June Haver (June 10, 1926 - July 4, 2005), was an American film actress, who was born in Rock Island, Illinois as Beverly Jane Stovenour. "June" was her nickname and her surname became "Haver" when her mother divorced and remarried. Haver began singing on stage at the age of six, working regularly as a band singer by her teens. In 1943 the Fox movie studio had hired her, with her first starring role as Cri-Cri in Home In Indiana (1945). Later that year she co-starred with future husband, Fred MacMurray, in Where Do We Go From Here?, which was the only time the pair appeared together in a film.
Although Haver was originally groomed to be the next Betty Grable (she was known as "Pocket Grable"), her acting career was to be brief. In 1952, following a divorce and the death of her fiancé, she converted to Roman Catholicism and announced that she would become a nun.

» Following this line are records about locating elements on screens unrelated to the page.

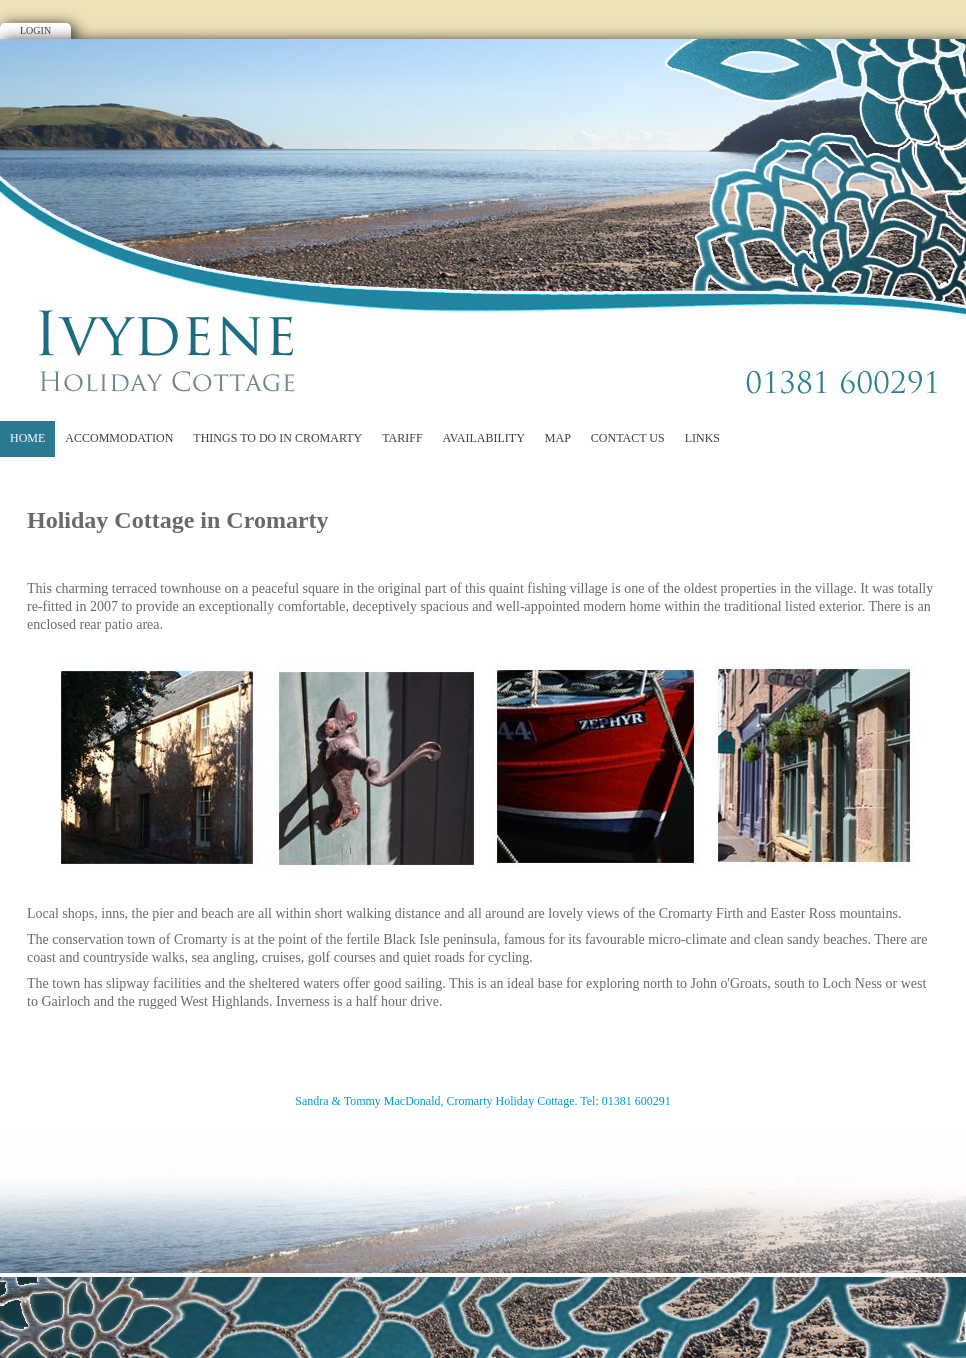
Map (558, 438)
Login (35, 30)
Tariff (402, 438)
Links (702, 438)
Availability (484, 438)
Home (27, 438)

Accounts differ on whether she entered a convent briefly in 1953 or ultimately decided against going through with it. Around that time, Haver met MacMurray, one of the wealthiest and most conservative men in Hollywood, again, and a romantic relationship developed. They were married on June 28, 1954, and Haver remained largely retired from acting (her last appearances were as herself on The Lucy-Desi Comedy Hour in 1958 and Disneyland '59); she later found some success as an interior decorator. The couple adopted two daughters and remained together until MacMurray's death in 1991.
At the urging of friends, Ann Miller and Ann Rutherford, Haver finally joined the Academy of Motion Picture Arts and Sciences at the age of 75. For her contribution to the motion picture industry, June Haver has a star on the Hollywood Walk of Fame at 1777 Vine Street.
June Haver died from respiratory failure four years later at her home in Brentwood, California at the age of 79 and was buried with her husband at Holy Cross Cemetery, in Culver City.
Haver left behind two stepchildren (by MacMurray's first marriage), two adopted children, and seven grandchildren.